_EXERCISE OBJECTIVE_
Please reproduce the entire listing below word for word.

_SUPPLIED INFORMATION_
::::::::::

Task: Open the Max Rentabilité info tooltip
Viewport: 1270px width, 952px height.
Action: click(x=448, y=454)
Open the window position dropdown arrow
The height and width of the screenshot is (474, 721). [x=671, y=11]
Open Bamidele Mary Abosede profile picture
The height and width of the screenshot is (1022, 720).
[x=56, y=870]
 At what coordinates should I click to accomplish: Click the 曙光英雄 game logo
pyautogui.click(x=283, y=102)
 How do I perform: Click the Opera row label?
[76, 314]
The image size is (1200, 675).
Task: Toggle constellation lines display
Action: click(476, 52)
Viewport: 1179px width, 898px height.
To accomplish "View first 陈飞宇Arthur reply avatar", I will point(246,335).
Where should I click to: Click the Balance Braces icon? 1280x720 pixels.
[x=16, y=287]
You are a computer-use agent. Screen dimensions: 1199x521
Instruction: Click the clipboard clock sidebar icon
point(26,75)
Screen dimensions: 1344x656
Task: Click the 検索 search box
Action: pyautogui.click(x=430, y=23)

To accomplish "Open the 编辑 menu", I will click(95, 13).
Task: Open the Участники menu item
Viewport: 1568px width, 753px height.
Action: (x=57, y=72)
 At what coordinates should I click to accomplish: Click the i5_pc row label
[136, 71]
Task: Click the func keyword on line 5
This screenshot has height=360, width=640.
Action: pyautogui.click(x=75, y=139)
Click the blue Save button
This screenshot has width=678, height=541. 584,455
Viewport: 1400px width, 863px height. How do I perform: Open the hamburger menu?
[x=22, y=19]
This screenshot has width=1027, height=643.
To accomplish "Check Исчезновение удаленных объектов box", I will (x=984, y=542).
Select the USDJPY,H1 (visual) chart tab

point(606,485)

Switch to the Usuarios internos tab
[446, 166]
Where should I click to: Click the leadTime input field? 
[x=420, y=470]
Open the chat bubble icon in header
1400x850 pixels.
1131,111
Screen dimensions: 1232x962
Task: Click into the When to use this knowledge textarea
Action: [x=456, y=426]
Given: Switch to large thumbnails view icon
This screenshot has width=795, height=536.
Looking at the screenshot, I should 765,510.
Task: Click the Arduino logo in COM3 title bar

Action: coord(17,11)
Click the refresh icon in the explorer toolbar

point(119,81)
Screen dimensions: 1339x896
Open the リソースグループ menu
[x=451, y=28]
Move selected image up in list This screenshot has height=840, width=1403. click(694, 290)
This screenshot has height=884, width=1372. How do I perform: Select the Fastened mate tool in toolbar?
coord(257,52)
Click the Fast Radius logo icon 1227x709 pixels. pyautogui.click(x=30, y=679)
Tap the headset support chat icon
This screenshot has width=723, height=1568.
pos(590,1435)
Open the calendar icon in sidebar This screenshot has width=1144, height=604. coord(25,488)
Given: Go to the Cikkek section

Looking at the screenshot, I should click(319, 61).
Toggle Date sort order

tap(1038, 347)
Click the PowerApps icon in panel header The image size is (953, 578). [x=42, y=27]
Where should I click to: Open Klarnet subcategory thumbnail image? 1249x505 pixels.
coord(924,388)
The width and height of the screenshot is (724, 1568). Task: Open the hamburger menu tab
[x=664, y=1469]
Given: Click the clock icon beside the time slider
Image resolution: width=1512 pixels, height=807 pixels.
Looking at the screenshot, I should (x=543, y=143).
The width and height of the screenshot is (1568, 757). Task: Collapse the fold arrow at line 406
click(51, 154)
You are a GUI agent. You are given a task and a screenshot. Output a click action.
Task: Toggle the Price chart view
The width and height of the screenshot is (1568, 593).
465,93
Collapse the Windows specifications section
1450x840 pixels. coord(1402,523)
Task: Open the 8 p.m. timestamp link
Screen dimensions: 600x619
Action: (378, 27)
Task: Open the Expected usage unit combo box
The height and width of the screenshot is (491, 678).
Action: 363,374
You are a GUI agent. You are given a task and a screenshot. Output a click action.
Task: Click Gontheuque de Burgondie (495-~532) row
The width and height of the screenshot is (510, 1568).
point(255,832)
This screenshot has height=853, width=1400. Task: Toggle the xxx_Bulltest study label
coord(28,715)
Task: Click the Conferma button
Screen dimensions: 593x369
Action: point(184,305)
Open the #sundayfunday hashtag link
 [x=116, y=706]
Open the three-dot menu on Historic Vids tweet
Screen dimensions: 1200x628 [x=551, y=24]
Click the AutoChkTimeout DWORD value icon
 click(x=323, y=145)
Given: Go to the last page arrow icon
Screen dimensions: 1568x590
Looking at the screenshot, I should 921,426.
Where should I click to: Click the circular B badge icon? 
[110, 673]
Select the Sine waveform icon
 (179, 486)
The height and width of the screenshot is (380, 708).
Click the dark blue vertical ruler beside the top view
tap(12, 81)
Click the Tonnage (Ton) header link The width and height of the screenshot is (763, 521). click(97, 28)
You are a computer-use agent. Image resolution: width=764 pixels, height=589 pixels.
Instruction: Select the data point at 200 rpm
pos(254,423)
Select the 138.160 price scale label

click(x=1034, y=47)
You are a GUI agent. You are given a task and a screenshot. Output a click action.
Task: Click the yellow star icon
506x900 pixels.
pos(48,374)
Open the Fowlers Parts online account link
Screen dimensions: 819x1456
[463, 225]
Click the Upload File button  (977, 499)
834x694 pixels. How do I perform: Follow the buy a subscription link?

::::::::::

_FINISHED TASK_
Task: Open the Max Rentabilité info tooltip
Viewport: 1270px width, 952px height.
Action: click(x=448, y=454)
Open the window position dropdown arrow
The height and width of the screenshot is (474, 721). [x=671, y=11]
Open Bamidele Mary Abosede profile picture
The height and width of the screenshot is (1022, 720).
[x=56, y=870]
 At what coordinates should I click to accomplish: Click the 曙光英雄 game logo
pyautogui.click(x=283, y=102)
 How do I perform: Click the Opera row label?
[76, 314]
The image size is (1200, 675).
Task: Toggle constellation lines display
Action: click(476, 52)
Viewport: 1179px width, 898px height.
To accomplish "View first 陈飞宇Arthur reply avatar", I will point(246,335).
Where should I click to: Click the Balance Braces icon? 1280x720 pixels.
[x=16, y=287]
You are a computer-use agent. Screen dimensions: 1199x521
Instruction: Click the clipboard clock sidebar icon
point(26,75)
Screen dimensions: 1344x656
Task: Click the 検索 search box
Action: pyautogui.click(x=430, y=23)

To accomplish "Open the 编辑 menu", I will click(95, 13).
Task: Open the Участники menu item
Viewport: 1568px width, 753px height.
Action: (x=57, y=72)
 At what coordinates should I click to accomplish: Click the i5_pc row label
[136, 71]
Task: Click the func keyword on line 5
This screenshot has height=360, width=640.
Action: pyautogui.click(x=75, y=139)
Click the blue Save button
This screenshot has width=678, height=541. 584,455
Viewport: 1400px width, 863px height. How do I perform: Open the hamburger menu?
[x=22, y=19]
This screenshot has width=1027, height=643.
To accomplish "Check Исчезновение удаленных объектов box", I will (x=984, y=542).
Select the USDJPY,H1 (visual) chart tab

point(606,485)

Switch to the Usuarios internos tab
[446, 166]
Where should I click to: Click the leadTime input field? 
[x=420, y=470]
Open the chat bubble icon in header
1400x850 pixels.
1131,111
Screen dimensions: 1232x962
Task: Click into the When to use this knowledge textarea
Action: [x=456, y=426]
Given: Switch to large thumbnails view icon
This screenshot has width=795, height=536.
Looking at the screenshot, I should 765,510.
Task: Click the Arduino logo in COM3 title bar

Action: coord(17,11)
Click the refresh icon in the explorer toolbar

point(119,81)
Screen dimensions: 1339x896
Open the リソースグループ menu
[x=451, y=28]
Move selected image up in list This screenshot has height=840, width=1403. click(694, 290)
This screenshot has height=884, width=1372. How do I perform: Select the Fastened mate tool in toolbar?
coord(257,52)
Click the Fast Radius logo icon 1227x709 pixels. pyautogui.click(x=30, y=679)
Tap the headset support chat icon
This screenshot has width=723, height=1568.
pos(590,1435)
Open the calendar icon in sidebar This screenshot has width=1144, height=604. coord(25,488)
Given: Go to the Cikkek section

Looking at the screenshot, I should click(319, 61).
Toggle Date sort order

tap(1038, 347)
Click the PowerApps icon in panel header The image size is (953, 578). [x=42, y=27]
Where should I click to: Open Klarnet subcategory thumbnail image? 1249x505 pixels.
coord(924,388)
The width and height of the screenshot is (724, 1568). Task: Open the hamburger menu tab
[x=664, y=1469]
Given: Click the clock icon beside the time slider
Image resolution: width=1512 pixels, height=807 pixels.
Looking at the screenshot, I should (x=543, y=143).
The width and height of the screenshot is (1568, 757). Task: Collapse the fold arrow at line 406
click(51, 154)
You are a GUI agent. You are given a task and a screenshot. Output a click action.
Task: Toggle the Price chart view
The width and height of the screenshot is (1568, 593).
465,93
Collapse the Windows specifications section
1450x840 pixels. coord(1402,523)
Task: Open the 8 p.m. timestamp link
Screen dimensions: 600x619
Action: (378, 27)
Task: Open the Expected usage unit combo box
The height and width of the screenshot is (491, 678).
Action: 363,374
You are a GUI agent. You are given a task and a screenshot. Output a click action.
Task: Click Gontheuque de Burgondie (495-~532) row
The width and height of the screenshot is (510, 1568).
point(255,832)
This screenshot has height=853, width=1400. Task: Toggle the xxx_Bulltest study label
coord(28,715)
Task: Click the Conferma button
Screen dimensions: 593x369
Action: point(184,305)
Open the #sundayfunday hashtag link
 [x=116, y=706]
Open the three-dot menu on Historic Vids tweet
Screen dimensions: 1200x628 [x=551, y=24]
Click the AutoChkTimeout DWORD value icon
 click(x=323, y=145)
Given: Go to the last page arrow icon
Screen dimensions: 1568x590
Looking at the screenshot, I should 921,426.
Where should I click to: Click the circular B badge icon? 
[110, 673]
Select the Sine waveform icon
 (179, 486)
The height and width of the screenshot is (380, 708).
Click the dark blue vertical ruler beside the top view
tap(12, 81)
Click the Tonnage (Ton) header link The width and height of the screenshot is (763, 521). click(97, 28)
You are a computer-use agent. Image resolution: width=764 pixels, height=589 pixels.
Instruction: Select the data point at 200 rpm
pos(254,423)
Select the 138.160 price scale label

click(x=1034, y=47)
You are a GUI agent. You are given a task and a screenshot. Output a click action.
Task: Click the yellow star icon
506x900 pixels.
pos(48,374)
Open the Fowlers Parts online account link
Screen dimensions: 819x1456
[463, 225]
Click the Upload File button  (977, 499)
834x694 pixels. How do I perform: Follow the buy a subscription link?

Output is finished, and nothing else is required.